Five minutes passed; the sun began to backlight the heavens. The two had already absorbed several dozen sunrises together, and Gary had seen at least a hundred others over the previous six months, from every vantage point imaginable. He still awaited that special convergence of color, light, and refractivity, a limpid impurity and brilliant haze that would define the moment, over three billion years ago, when that which was bare matter had all at once become more than itself.

The last stars were subsumed by their awaking master, and there it was.

Gary and Father Steve stood to witness the ascent of an inanimate object that rendered all life possible.

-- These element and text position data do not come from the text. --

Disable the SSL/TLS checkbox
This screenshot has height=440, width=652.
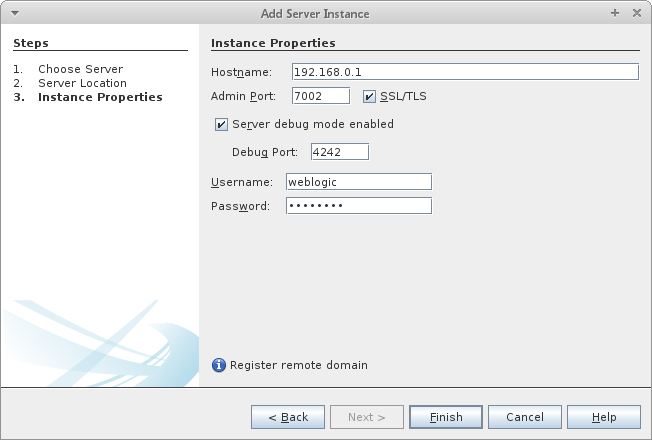click(x=369, y=97)
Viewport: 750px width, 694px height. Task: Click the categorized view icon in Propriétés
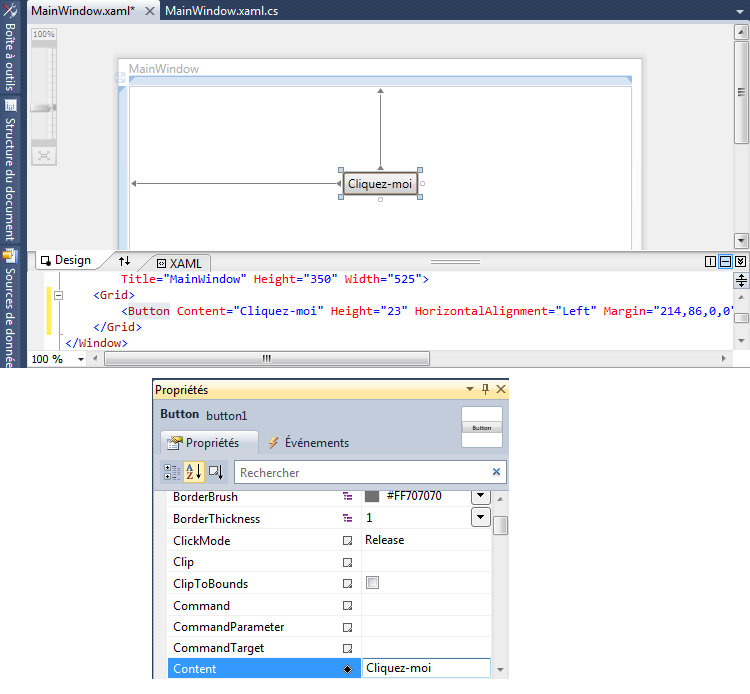[172, 472]
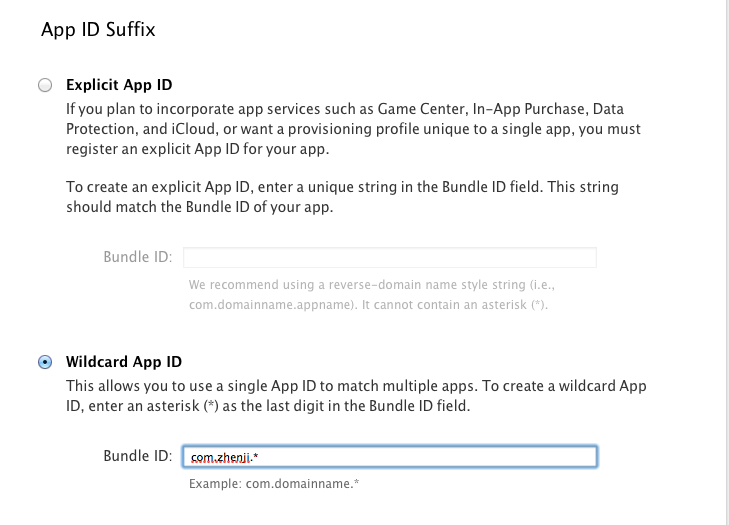Click the 'If you plan to incorporate' sentence
The width and height of the screenshot is (729, 525).
point(345,109)
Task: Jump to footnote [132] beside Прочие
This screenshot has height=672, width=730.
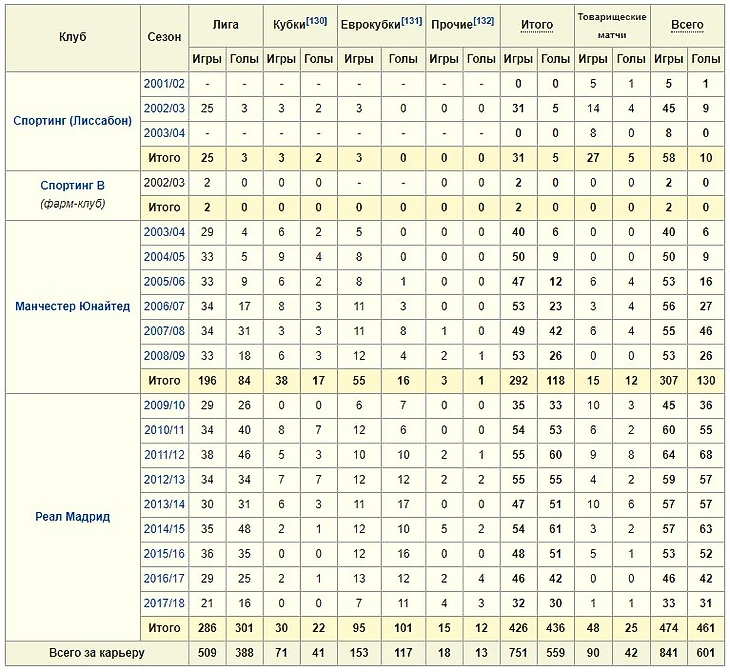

The top of the great fireball bubbled from the eastern Atlantic like molten lava, its halo of ardent gold and red and magenta illuminating the wispy clouds and vaporous mists of morning; radiating a brilliant warmth that seemed to energize the billowing, oceanic earth.

Its sensors having alerted the freighter’s AI that it had veered off course by nearly 150 yards and must correct immediately, a Russian container ship turned ponderously, like an oversized apatosaur plowing through a rain forest. Its 2,300-foot reinforced steel hull sliced through the water, displacing 137 billion gallons, throwing a seven-foot wake that would easily reach the shore several miles away.

“That was it,” the priest said. “Wasn’t it?”